● **Information shown**:
------------------------------------------------------------------------
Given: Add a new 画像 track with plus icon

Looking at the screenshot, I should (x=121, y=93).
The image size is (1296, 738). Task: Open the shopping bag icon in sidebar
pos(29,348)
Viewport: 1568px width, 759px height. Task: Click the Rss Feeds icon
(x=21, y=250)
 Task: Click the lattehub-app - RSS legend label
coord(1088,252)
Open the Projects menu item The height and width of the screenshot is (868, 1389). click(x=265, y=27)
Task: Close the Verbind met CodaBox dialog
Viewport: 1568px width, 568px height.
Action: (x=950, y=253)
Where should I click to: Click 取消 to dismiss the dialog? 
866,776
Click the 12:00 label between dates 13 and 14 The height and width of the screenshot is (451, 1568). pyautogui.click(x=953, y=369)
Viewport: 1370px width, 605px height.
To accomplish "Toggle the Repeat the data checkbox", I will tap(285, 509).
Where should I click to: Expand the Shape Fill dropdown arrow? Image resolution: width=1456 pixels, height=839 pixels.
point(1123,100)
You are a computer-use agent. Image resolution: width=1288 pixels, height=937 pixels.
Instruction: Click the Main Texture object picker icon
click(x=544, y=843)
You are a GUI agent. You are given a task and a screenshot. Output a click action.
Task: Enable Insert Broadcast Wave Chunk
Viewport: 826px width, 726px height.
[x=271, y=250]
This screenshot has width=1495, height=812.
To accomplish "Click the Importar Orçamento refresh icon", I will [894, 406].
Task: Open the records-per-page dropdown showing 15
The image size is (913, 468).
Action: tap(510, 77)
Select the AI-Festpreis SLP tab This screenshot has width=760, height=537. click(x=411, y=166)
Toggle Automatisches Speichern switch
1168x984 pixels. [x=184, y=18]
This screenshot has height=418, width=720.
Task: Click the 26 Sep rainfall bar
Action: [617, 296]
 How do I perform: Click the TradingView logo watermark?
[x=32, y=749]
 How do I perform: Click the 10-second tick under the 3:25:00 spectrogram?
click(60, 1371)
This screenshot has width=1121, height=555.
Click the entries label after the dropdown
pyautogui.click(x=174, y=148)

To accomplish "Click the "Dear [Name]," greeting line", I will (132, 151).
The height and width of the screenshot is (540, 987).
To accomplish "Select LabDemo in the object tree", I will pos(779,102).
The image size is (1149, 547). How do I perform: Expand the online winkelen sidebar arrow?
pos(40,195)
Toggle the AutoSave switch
------------------------------------------------------------------------
● **Aim of the task**:
All of the data above should be transcribed exactly.

● **Written solution**:
Given: Add a new 画像 track with plus icon

Looking at the screenshot, I should (x=121, y=93).
The image size is (1296, 738). Task: Open the shopping bag icon in sidebar
pos(29,348)
Viewport: 1568px width, 759px height. Task: Click the Rss Feeds icon
(x=21, y=250)
 Task: Click the lattehub-app - RSS legend label
coord(1088,252)
Open the Projects menu item The height and width of the screenshot is (868, 1389). click(x=265, y=27)
Task: Close the Verbind met CodaBox dialog
Viewport: 1568px width, 568px height.
Action: (x=950, y=253)
Where should I click to: Click 取消 to dismiss the dialog? 
866,776
Click the 12:00 label between dates 13 and 14 The height and width of the screenshot is (451, 1568). pyautogui.click(x=953, y=369)
Viewport: 1370px width, 605px height.
To accomplish "Toggle the Repeat the data checkbox", I will tap(285, 509).
Where should I click to: Expand the Shape Fill dropdown arrow? Image resolution: width=1456 pixels, height=839 pixels.
point(1123,100)
You are a computer-use agent. Image resolution: width=1288 pixels, height=937 pixels.
Instruction: Click the Main Texture object picker icon
click(x=544, y=843)
You are a GUI agent. You are given a task and a screenshot. Output a click action.
Task: Enable Insert Broadcast Wave Chunk
Viewport: 826px width, 726px height.
[x=271, y=250]
This screenshot has width=1495, height=812.
To accomplish "Click the Importar Orçamento refresh icon", I will [894, 406].
Task: Open the records-per-page dropdown showing 15
The image size is (913, 468).
Action: tap(510, 77)
Select the AI-Festpreis SLP tab This screenshot has width=760, height=537. click(x=411, y=166)
Toggle Automatisches Speichern switch
1168x984 pixels. [x=184, y=18]
This screenshot has height=418, width=720.
Task: Click the 26 Sep rainfall bar
Action: [617, 296]
 How do I perform: Click the TradingView logo watermark?
[x=32, y=749]
 How do I perform: Click the 10-second tick under the 3:25:00 spectrogram?
click(60, 1371)
This screenshot has width=1121, height=555.
Click the entries label after the dropdown
pyautogui.click(x=174, y=148)

To accomplish "Click the "Dear [Name]," greeting line", I will (132, 151).
The height and width of the screenshot is (540, 987).
To accomplish "Select LabDemo in the object tree", I will pos(779,102).
The image size is (1149, 547). How do I perform: Expand the online winkelen sidebar arrow?
pos(40,195)
Toggle the AutoSave switch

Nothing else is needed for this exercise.